“Hold your tongue!” cried the caterpillar, “what do you know about it? Who asked you to preach?”

“Oh! don’t quarrel!” said the gentle voice of little Cis; “let me give you a little more light, Mr. Caterpillar, if you will bury yourself,” and she ran and picked up Hal’s wand, and threw the light of Love’s Star on the old grubber. The owl above only blinked, and said in surly tones that he knew he was right, and he wished people wouldn’t try to throw light on his eyes.

Little Cis, being left by her partner, sat down on a mossy bank, and was watching the rest, when she heard some twittering notes near, and looking down saw two little birds close to her feet, one all grey, one grey with a yellow breast, their bright eyes twinkling, their little tails wagging.
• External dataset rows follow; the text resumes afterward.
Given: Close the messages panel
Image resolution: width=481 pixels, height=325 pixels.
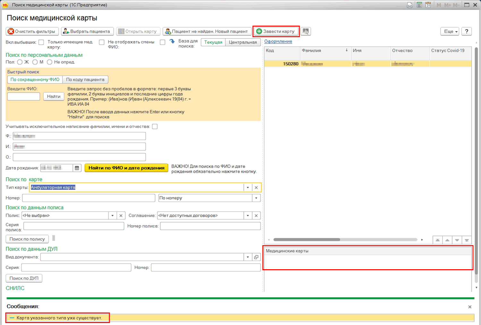Looking at the screenshot, I should tap(470, 307).
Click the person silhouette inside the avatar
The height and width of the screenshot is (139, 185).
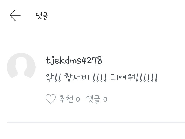click(x=21, y=68)
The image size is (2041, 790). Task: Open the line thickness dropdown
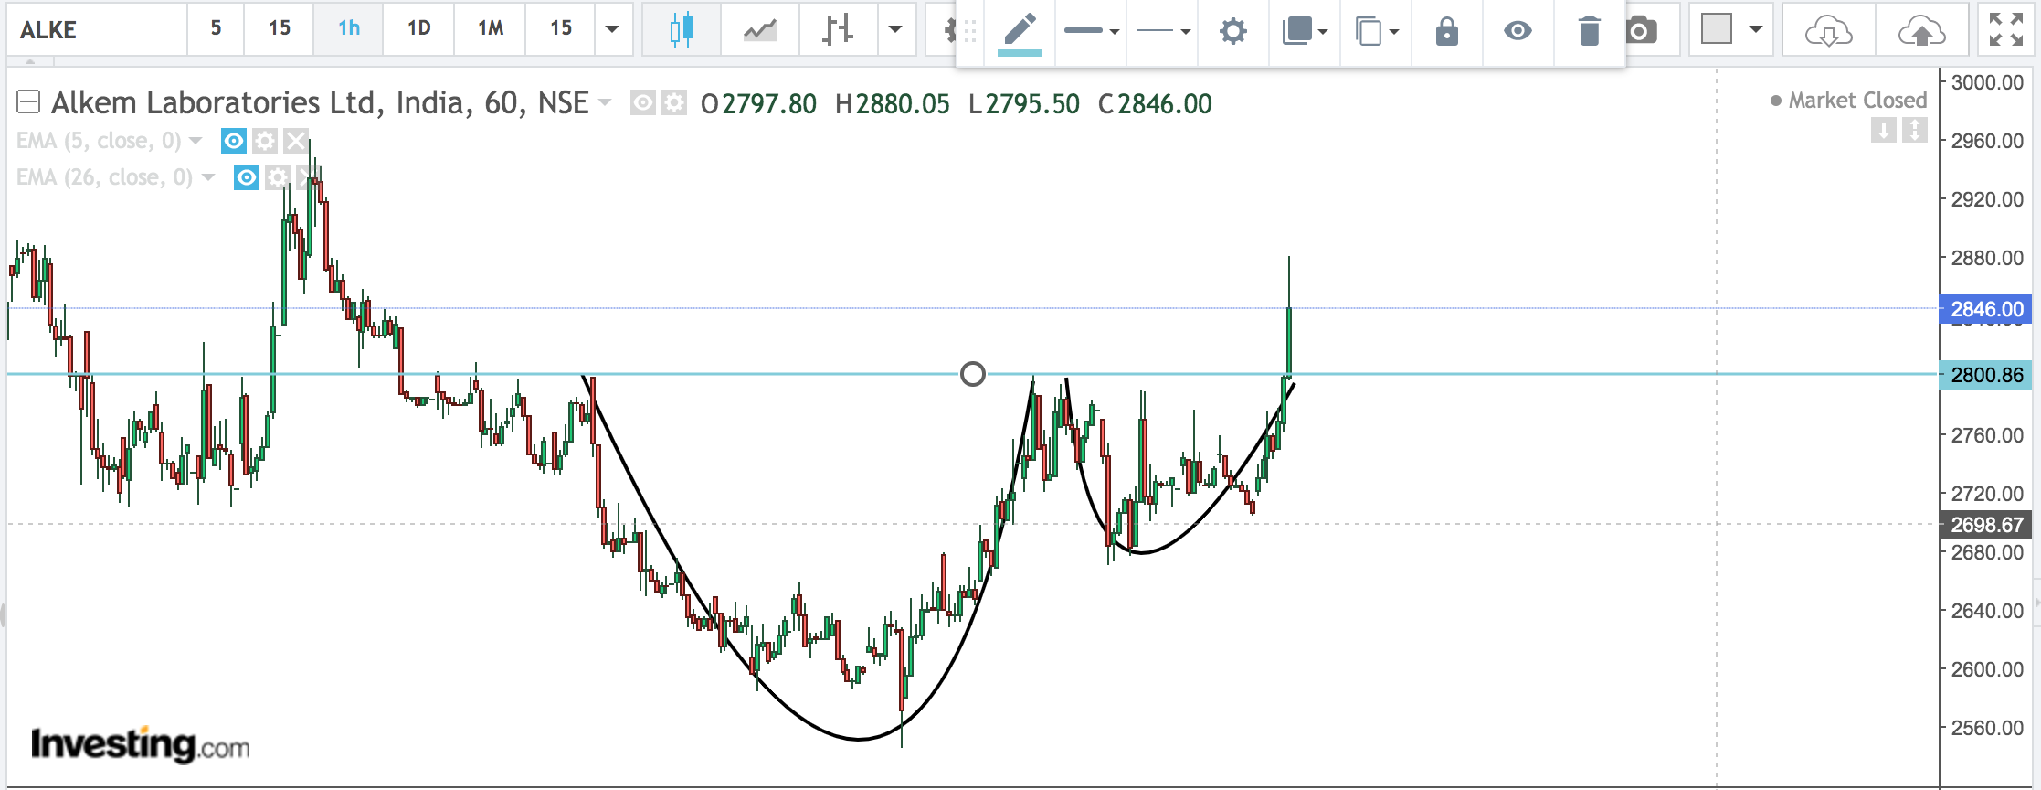click(x=1091, y=31)
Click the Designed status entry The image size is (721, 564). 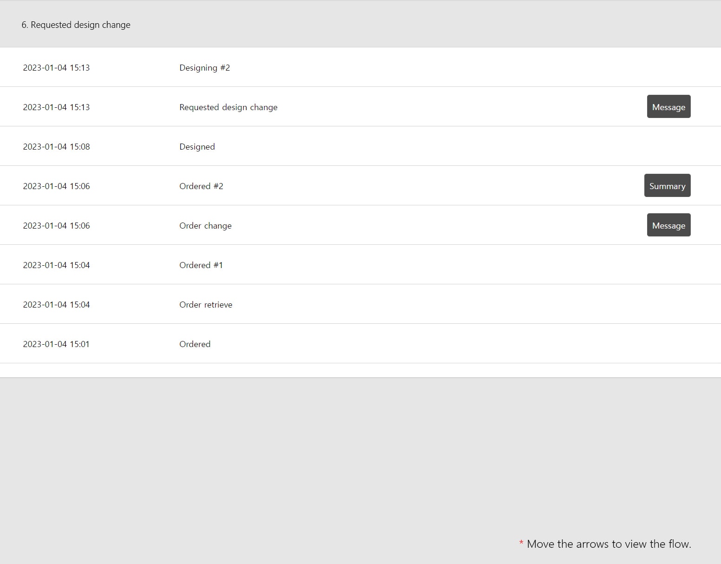197,147
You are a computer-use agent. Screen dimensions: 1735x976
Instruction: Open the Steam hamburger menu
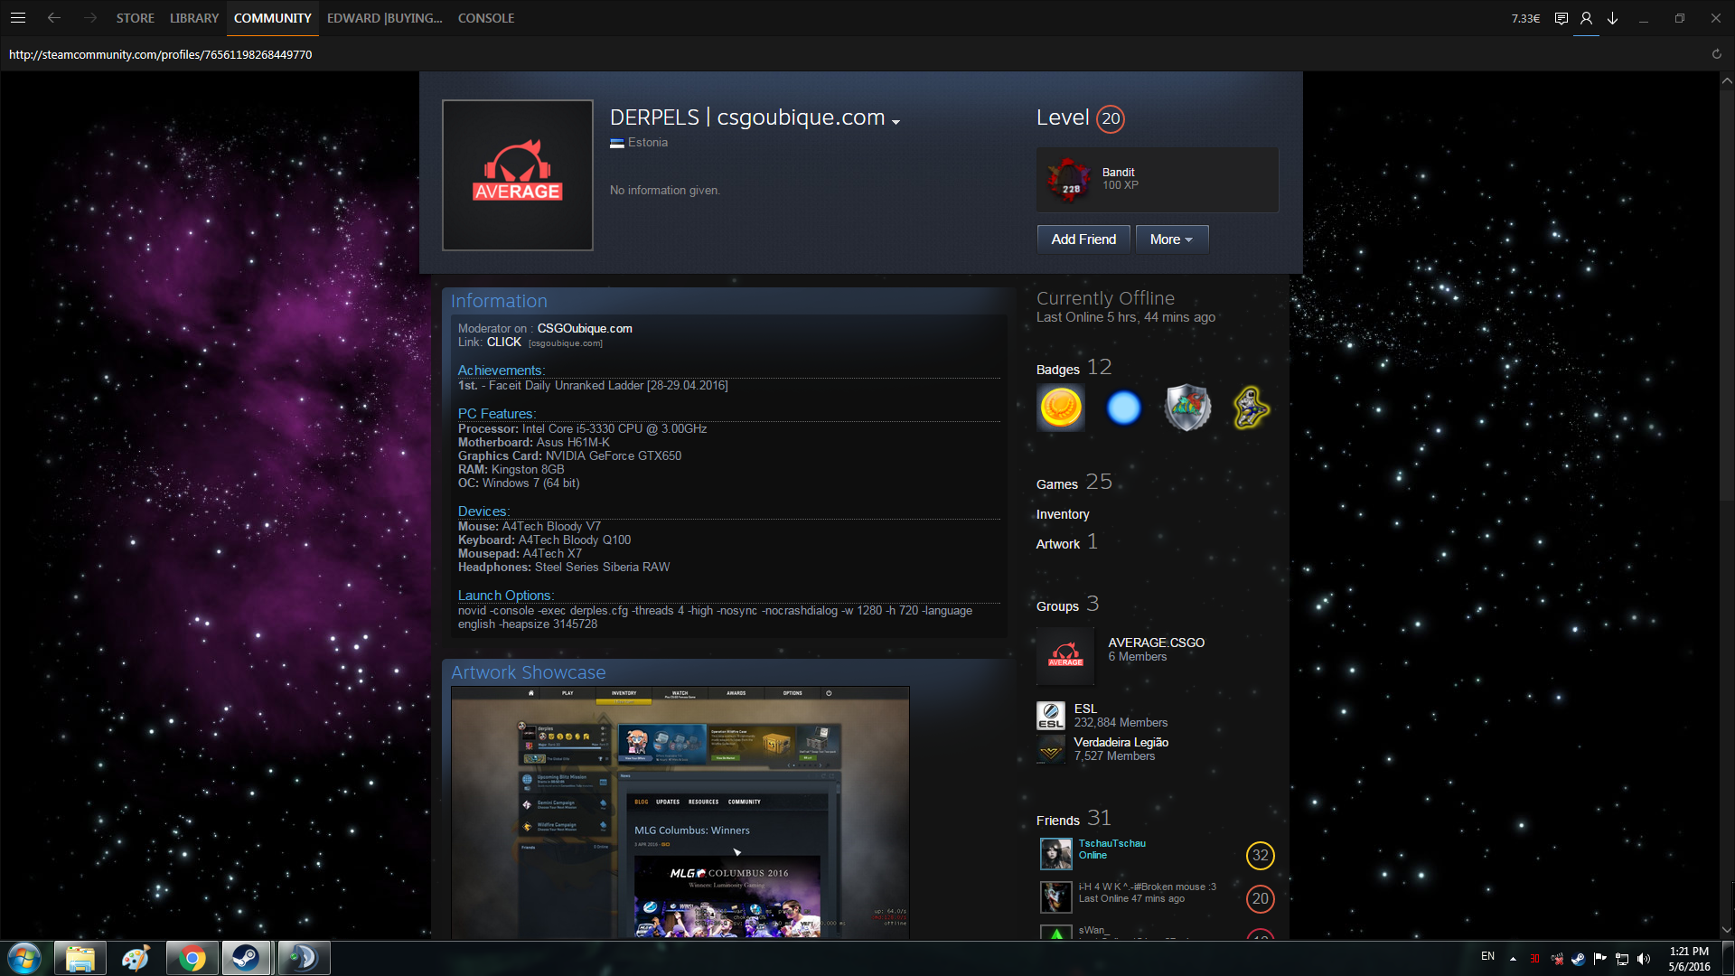(x=18, y=18)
“We thought you looked lonely,” said the grey bird, “so we have come to talk to you.”

“What are your names, little birds?” said Cis.

“We are robins,”[10] said they.

“Robins, are you?” replied little Cis, “why, mother used to tell me that robins had red breasts.”

“Oh! so I’ve heard it said they have on the other side of the world,” replied the grey bird, who seemed to be the greater talker of the two, “but we don’t care for so much red, as everything else here is so bright, our family only go in for quiet colours; it’s more ladylike. What do you think of our ball?” he added, and then continued, “I don’t care much for dancing myself; I like afternoon-teas better. I am very fond of company, and one hears all the news of the country-side at a tea-party; it is much more sociable too.”

“Perhaps so,” said little Cis in a doubtful voice, for she had only been to dolls’ tea-parties, and no one talked there.

“Yes,” went on the grey robin, “there are three charming parrakeets, who live in a wood near by, and they sometimes give afternoon teas, and, really, it is as good as reading a newspaper to hear all the tales told of the neighbours.”